Everybody thinks it’s CUDA that makes Nvidia the dominant player. It’s not - almost 40% of their revenue this year comes from mega corporations that use their own custom stack to interact with GPUs. It’s only a matter of time before competition catches up and gives us cheaper GPUs.
are you conflating CUDA the platform with the C/C++ like language that people write into files that end with .cu? because while some people are indeed not writing .cu files, absolutely no one is skipping the rest of the "stack" (nvcc/ptx/sass/runtime/driver/etc).
some people emit llvm ir (maaaaybe ptx) directly instead of using the C/C++ frontend to CUDA. that's absolutely the only optional part of the stack and also basically the most trivial (i.e., it's not the frontend that's hard but the target codegen).
LLVM IR to machine code is not the part that AMD has traditionally struggled with. What you call "trivial" is. If everyone started emitting IR and didn't rely on NVidia-owned libs then the space would become unrecognizable. The codegen is something AMD has always been decent at, hence them beating NVidia in compute benchmarks for most of the past 20 years.
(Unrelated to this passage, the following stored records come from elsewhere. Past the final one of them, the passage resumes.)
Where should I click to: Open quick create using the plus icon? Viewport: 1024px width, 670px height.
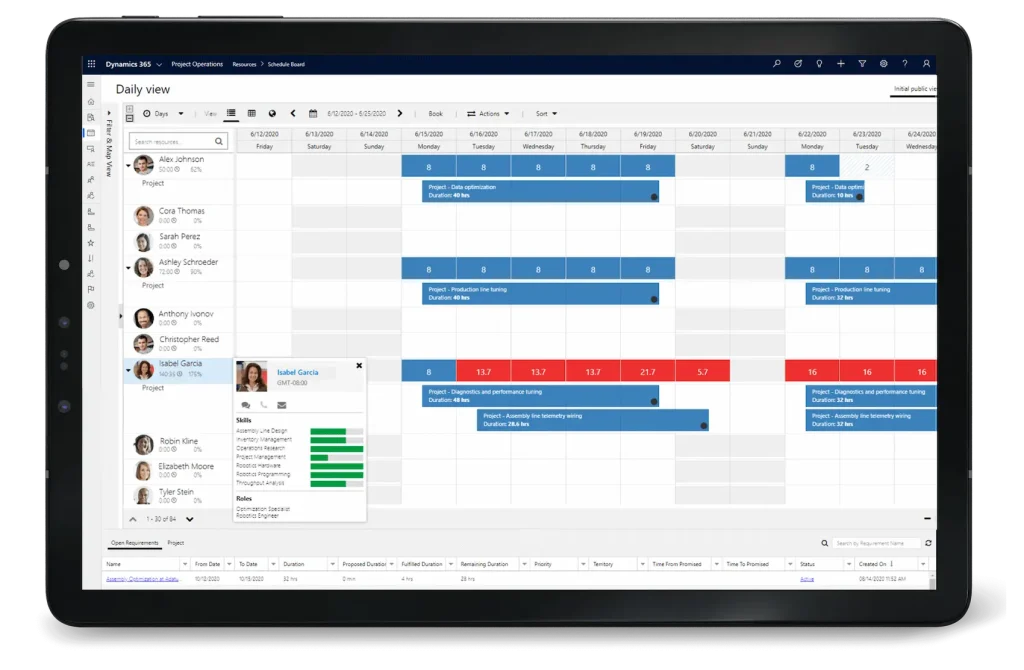coord(841,63)
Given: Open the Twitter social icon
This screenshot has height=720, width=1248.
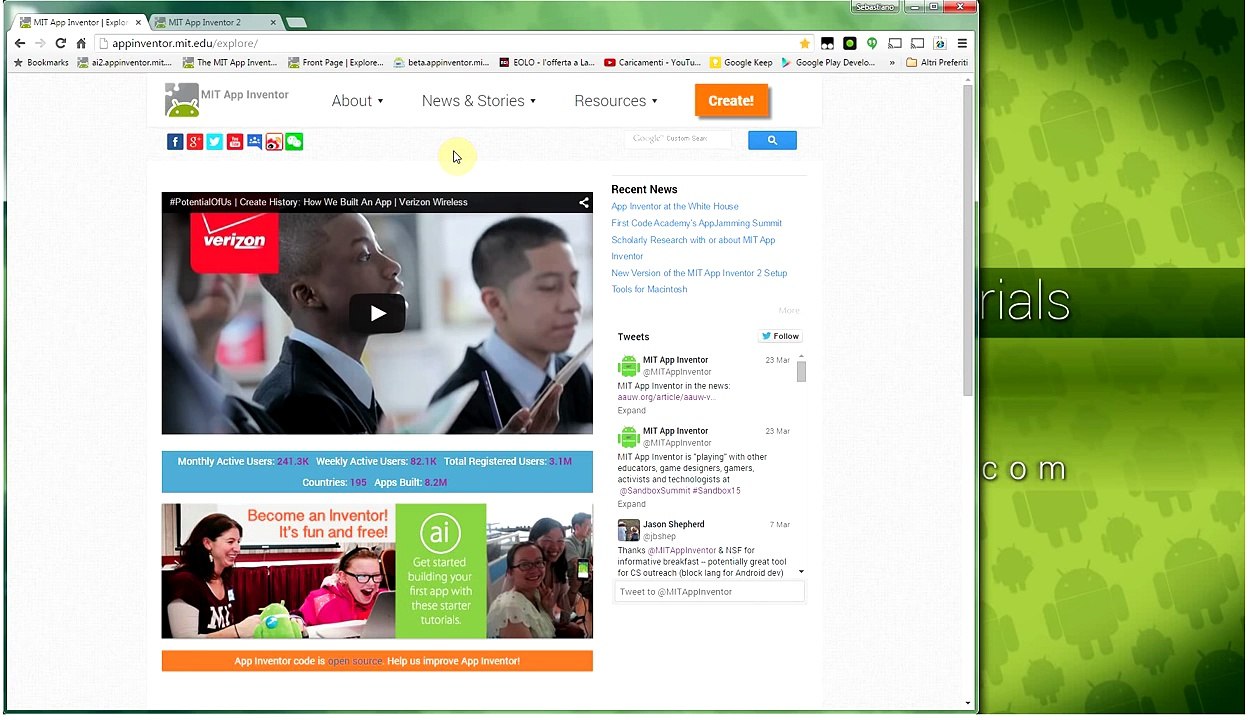Looking at the screenshot, I should [x=214, y=142].
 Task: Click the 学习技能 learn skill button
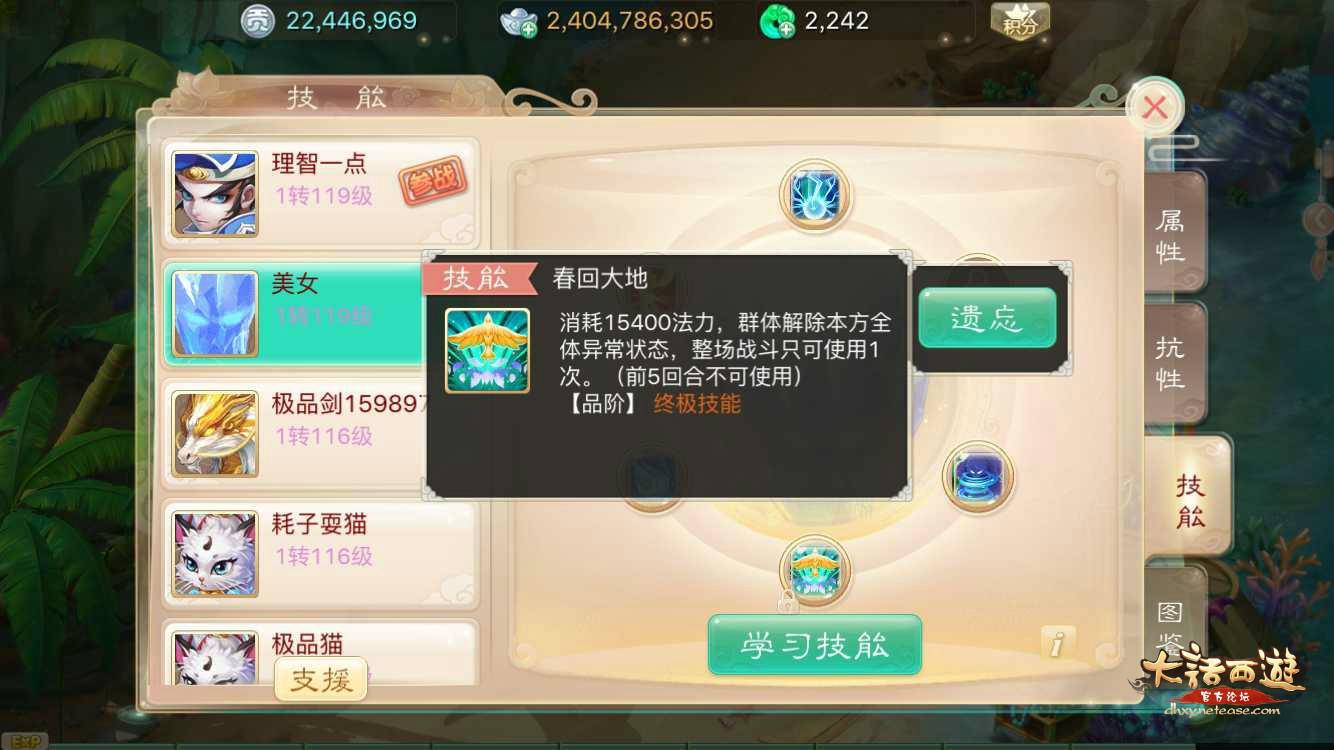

> LLVM IR to machine code is not the part that AMD has traditionally struggled with.
alright fine it's the codegen and the runtime and the driver and the library ecosystem...
> If everyone started emitting IR and didn't rely on NVidia-owned libs then the space would become unrecognizable.
I have no clue what this means - which libs are you talking about here? the libs that contain the implementations of their runtime? or the libs that contain the user space components of their driver? or the libs that contain their driver and firmware code? And exactly which of these will "everyone emitting IR" save us from?
I am talking about user and user-level libraries, so from PyTorch to cuBLAS. The rest is currently serviceable and at time was even slightly better than NVidia. If people start shipping code that targets, say, LLVM IR (that then gets converted to PTX or whatever), like one would do using SYCL, we only have to rely the bare minimum.
Yes it is - but Nvidia has larger contracts _right now_. Nvidia has been investing more money in producing more GPUs for longer, so it’s only natural that they have an advantage now.
But now that there’s a larger incentive to produce GPUs, their moat will eventually fall.
TSMC runs at 100% capacity for top tier processes - their bottleneck is more foundries. These take time to build. So the question becomes - how long can Nvidia remain dominant? It could be quarters or it could be years before any real competitor convinces large customers to switch over.
Microsoft and Google are producing their own AI hardware too - nobody wants to depend solely on Nvidia, but they’re currently forced to if they want to keep up.
Everybody thinks it’s CUDA that makes Nvidia the dominant player. It’s not - almost 40% of their revenue this year comes from mega corporations that use their own custom stack to interact with GPUs. It’s only a matter of time before competition catches up and gives us cheaper GPUs.